▸ **Dataset**
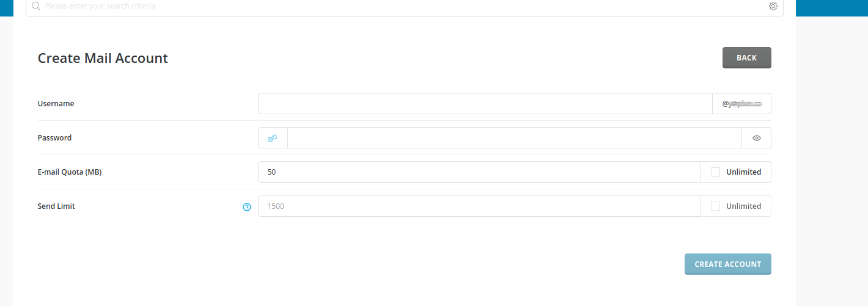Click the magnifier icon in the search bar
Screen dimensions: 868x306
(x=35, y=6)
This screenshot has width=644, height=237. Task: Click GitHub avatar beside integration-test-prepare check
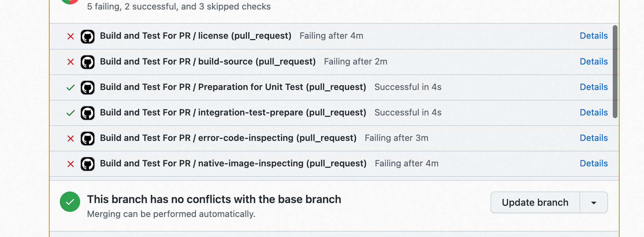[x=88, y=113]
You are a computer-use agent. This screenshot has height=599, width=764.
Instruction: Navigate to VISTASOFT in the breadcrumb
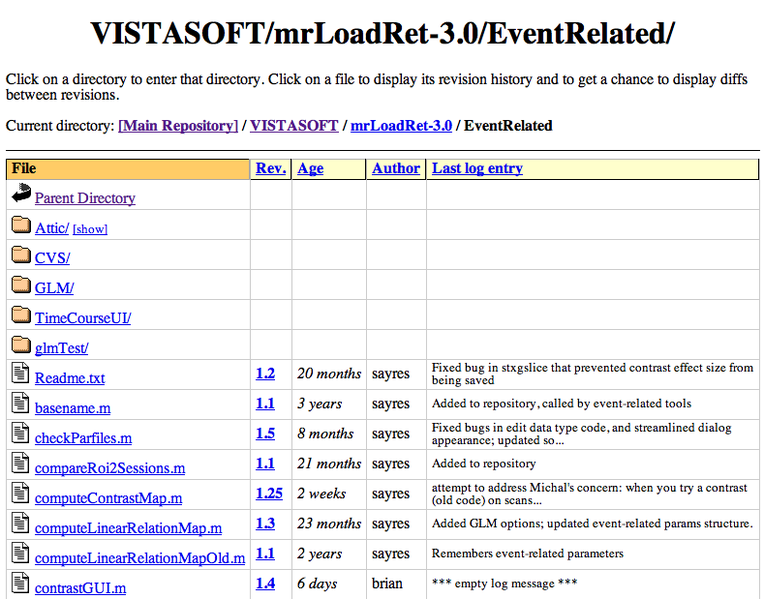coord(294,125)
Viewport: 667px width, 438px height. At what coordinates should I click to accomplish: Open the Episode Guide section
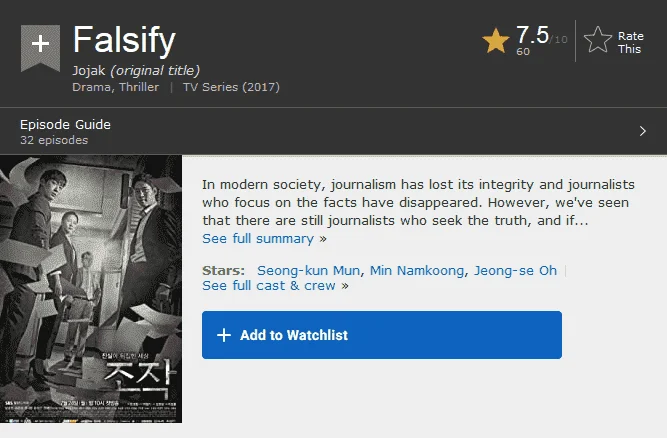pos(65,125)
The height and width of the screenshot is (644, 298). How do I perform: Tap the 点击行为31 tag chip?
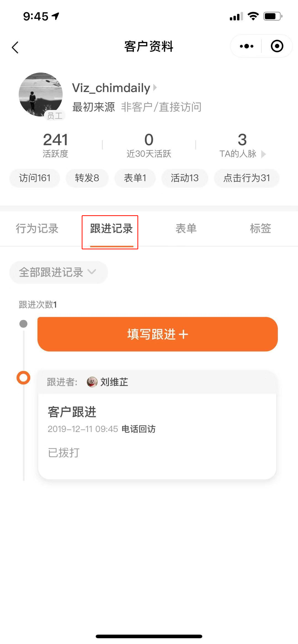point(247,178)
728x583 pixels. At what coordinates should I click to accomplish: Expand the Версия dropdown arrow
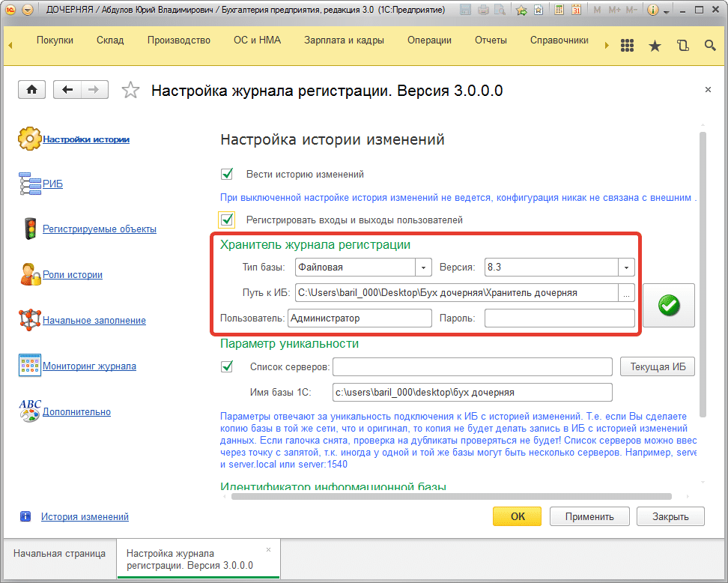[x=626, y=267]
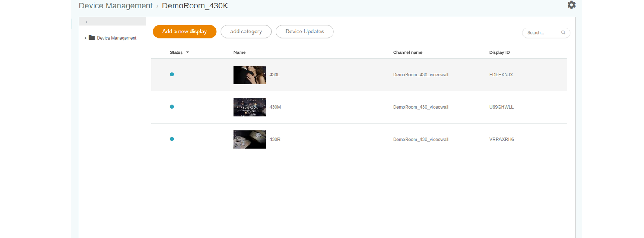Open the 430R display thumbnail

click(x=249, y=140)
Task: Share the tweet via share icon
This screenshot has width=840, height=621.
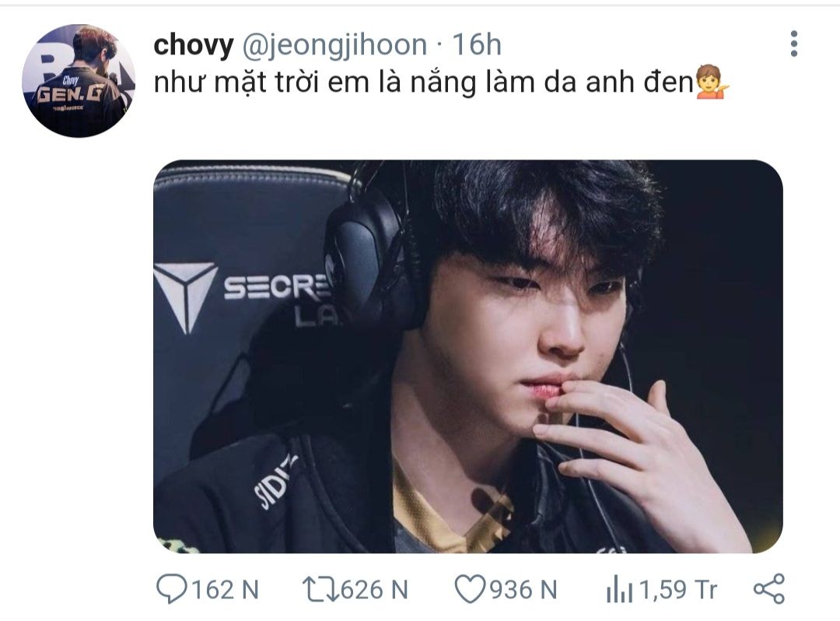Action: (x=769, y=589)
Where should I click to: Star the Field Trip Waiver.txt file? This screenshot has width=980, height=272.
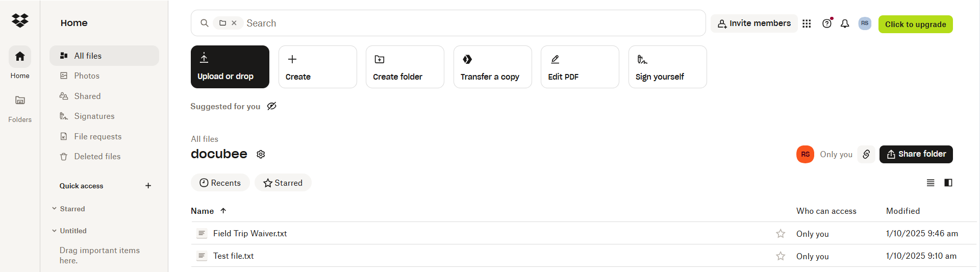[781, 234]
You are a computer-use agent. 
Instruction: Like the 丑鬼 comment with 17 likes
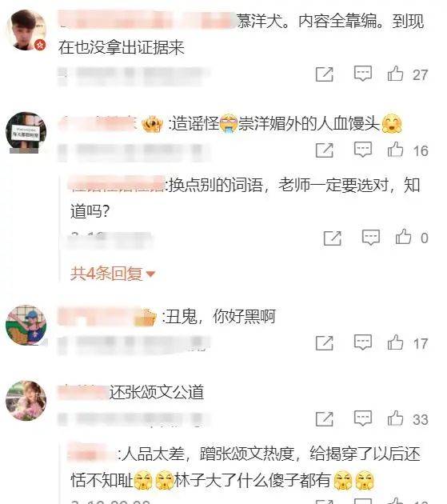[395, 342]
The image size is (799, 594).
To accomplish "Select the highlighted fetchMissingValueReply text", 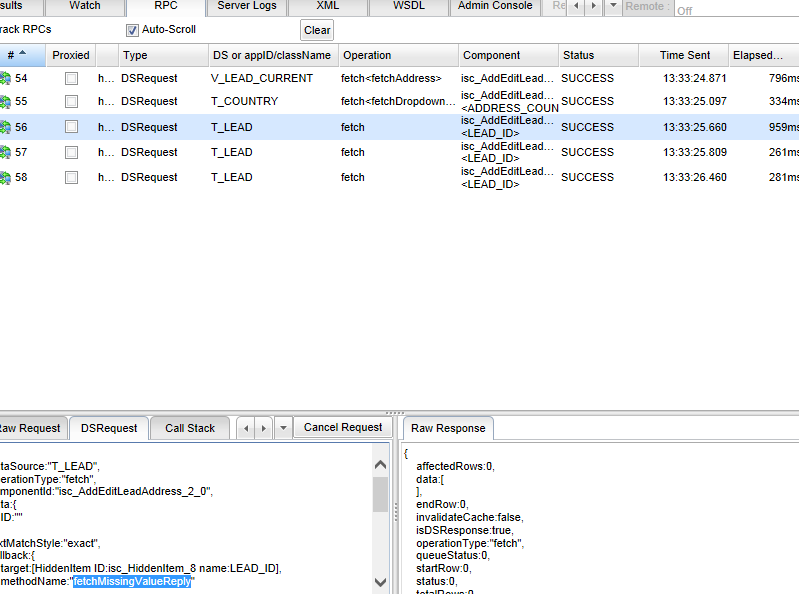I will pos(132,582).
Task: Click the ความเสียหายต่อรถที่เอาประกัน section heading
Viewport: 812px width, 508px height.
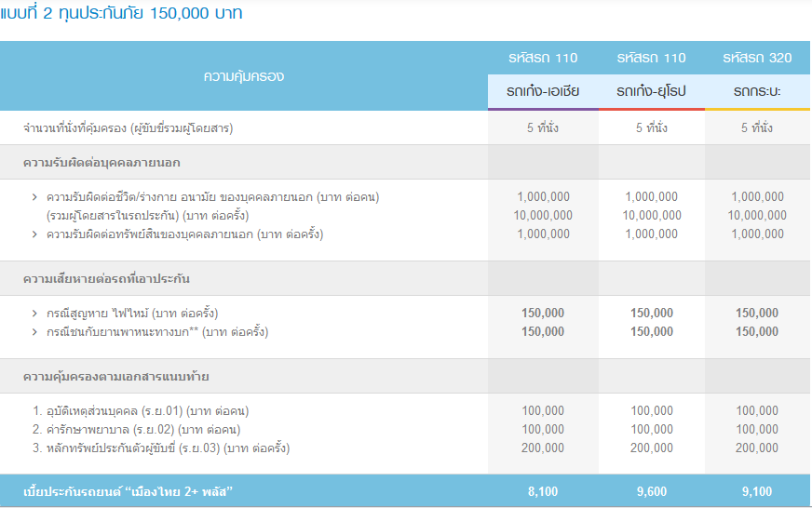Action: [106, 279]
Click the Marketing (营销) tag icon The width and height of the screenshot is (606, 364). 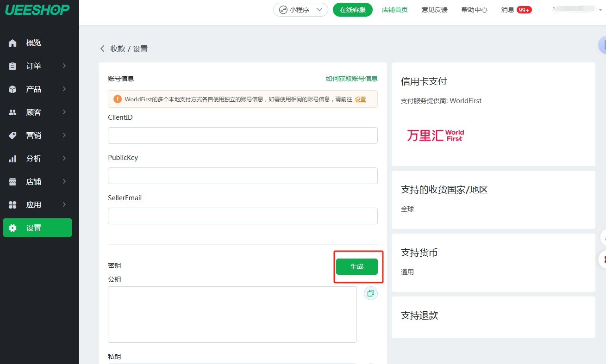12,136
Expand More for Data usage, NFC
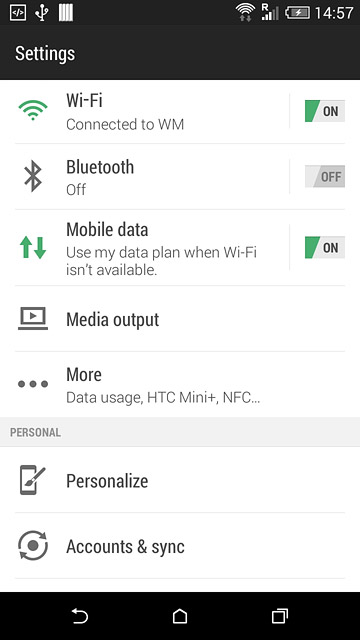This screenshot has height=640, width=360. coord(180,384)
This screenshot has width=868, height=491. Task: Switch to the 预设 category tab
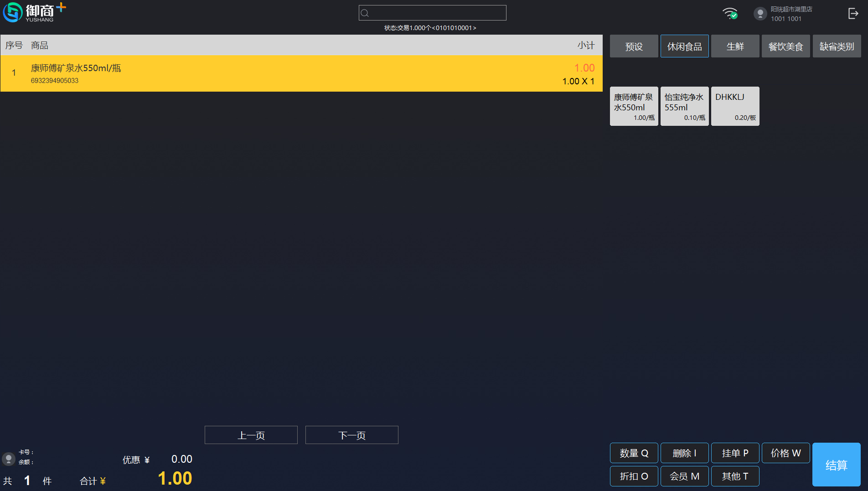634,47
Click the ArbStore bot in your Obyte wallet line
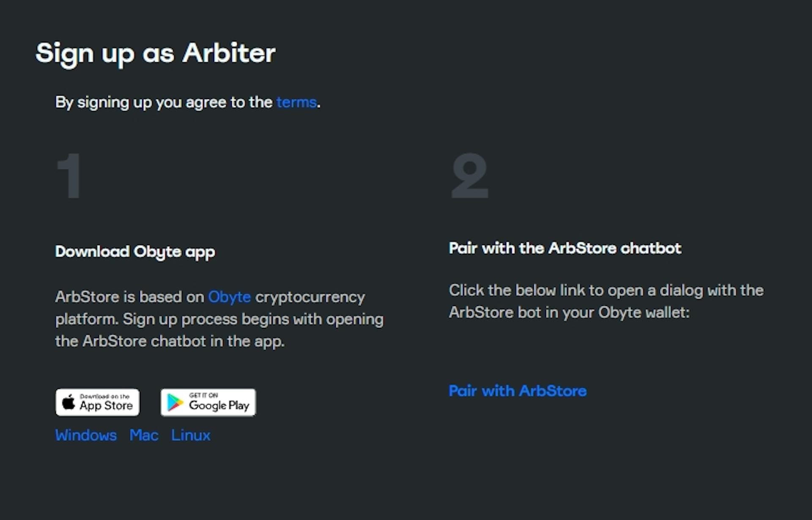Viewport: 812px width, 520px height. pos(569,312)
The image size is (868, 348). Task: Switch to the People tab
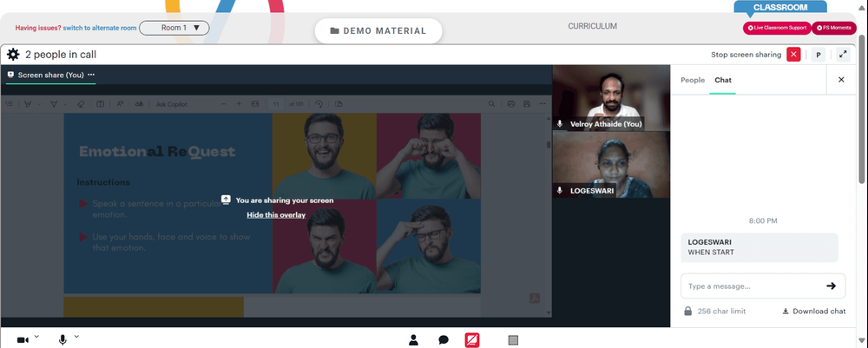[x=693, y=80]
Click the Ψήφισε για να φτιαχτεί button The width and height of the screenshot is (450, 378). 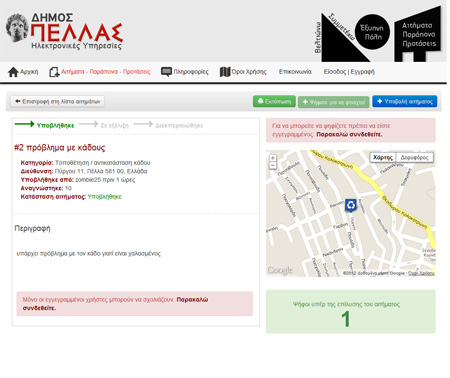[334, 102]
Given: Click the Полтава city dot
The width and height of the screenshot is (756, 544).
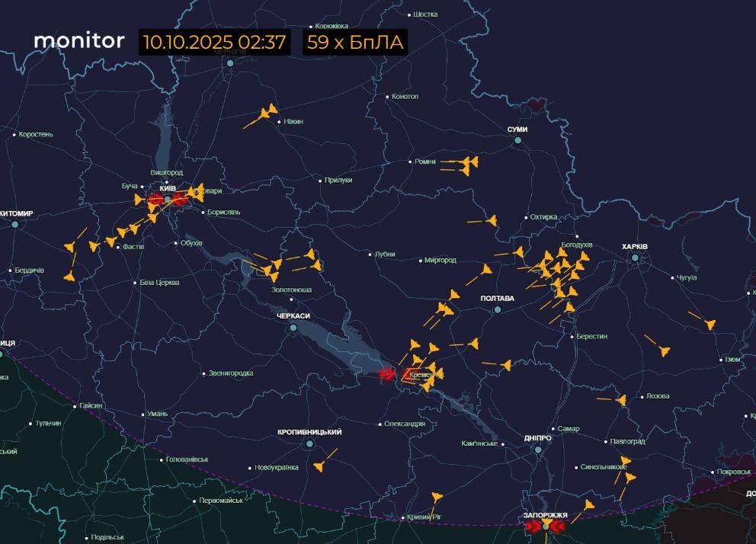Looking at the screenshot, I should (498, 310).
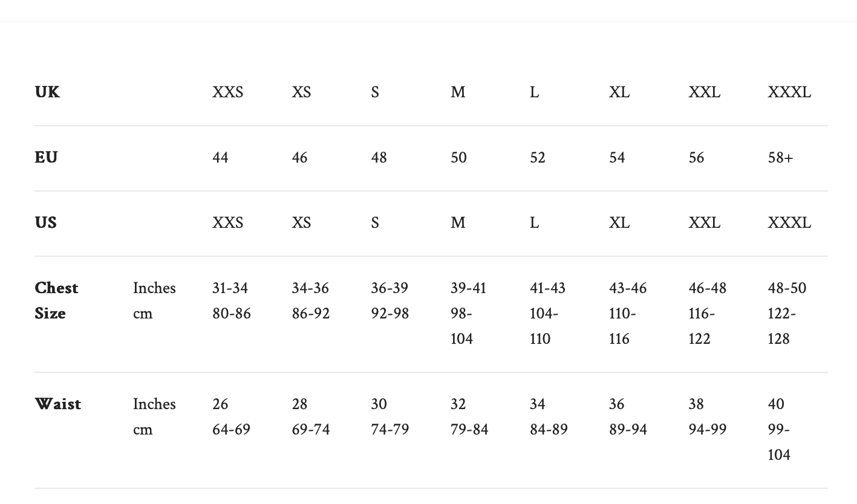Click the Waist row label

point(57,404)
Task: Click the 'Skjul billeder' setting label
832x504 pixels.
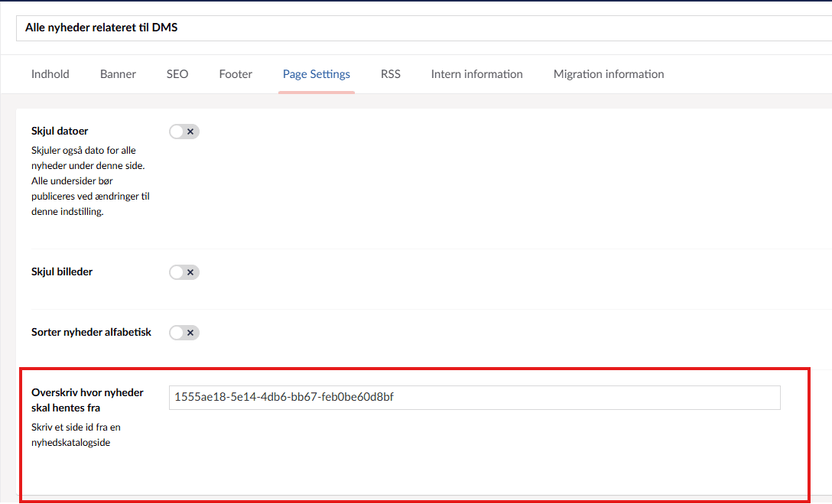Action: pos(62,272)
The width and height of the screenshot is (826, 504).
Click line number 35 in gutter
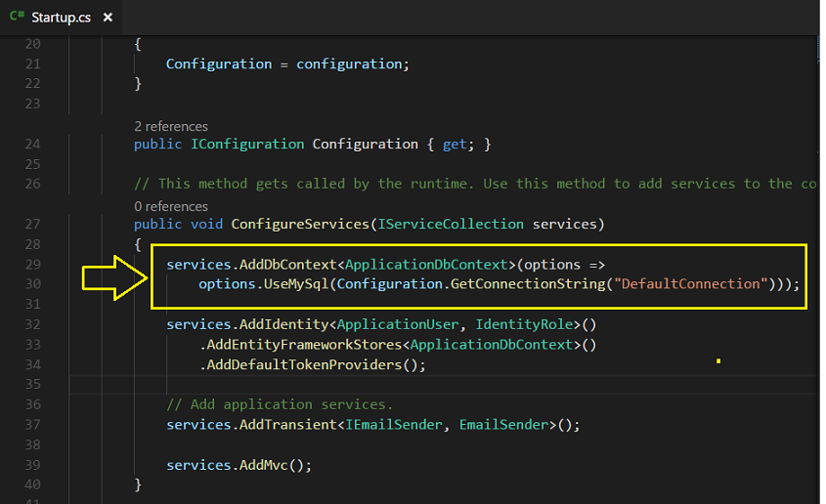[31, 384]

▸ **What the task asks**
Repeat the lines of the records verbatim, starting at the line containing "Task: Click the 'Skjul" and stopping after the final line. Images stay out.

▸ **Answer box**
Task: Click the 'Skjul billeder' setting label
832x504 pixels.
Action: pos(62,272)
The width and height of the screenshot is (826, 504).
Click line number 35 in gutter
[31, 384]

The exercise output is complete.